— AUFGABENSTELLUNG —
Schreibe alle folgenden Einträge unverändert Zeile für Zeile ab.

[Positionsdaten für Wörter und Elemente]

#####

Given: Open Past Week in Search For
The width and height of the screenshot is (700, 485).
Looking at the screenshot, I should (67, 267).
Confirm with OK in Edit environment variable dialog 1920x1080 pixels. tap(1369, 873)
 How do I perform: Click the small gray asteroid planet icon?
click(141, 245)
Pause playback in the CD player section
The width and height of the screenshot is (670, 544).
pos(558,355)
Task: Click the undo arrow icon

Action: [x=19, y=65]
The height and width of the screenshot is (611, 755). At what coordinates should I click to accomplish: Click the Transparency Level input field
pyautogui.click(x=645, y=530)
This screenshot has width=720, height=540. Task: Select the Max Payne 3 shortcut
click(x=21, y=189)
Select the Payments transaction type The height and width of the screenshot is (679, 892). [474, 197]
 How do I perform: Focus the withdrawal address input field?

#####

— LÖSUNG SIEHE UNTEN —
Given: Open Past Week in Search For
The width and height of the screenshot is (700, 485).
Looking at the screenshot, I should (67, 267).
Confirm with OK in Edit environment variable dialog 1920x1080 pixels. tap(1369, 873)
 How do I perform: Click the small gray asteroid planet icon?
click(141, 245)
Pause playback in the CD player section
The width and height of the screenshot is (670, 544).
pos(558,355)
Task: Click the undo arrow icon

Action: [x=19, y=65]
The height and width of the screenshot is (611, 755). At what coordinates should I click to accomplish: Click the Transparency Level input field
pyautogui.click(x=645, y=530)
This screenshot has width=720, height=540. Task: Select the Max Payne 3 shortcut
click(x=21, y=189)
Select the Payments transaction type The height and width of the screenshot is (679, 892). [474, 197]
 How do I perform: Focus the withdrawal address input field?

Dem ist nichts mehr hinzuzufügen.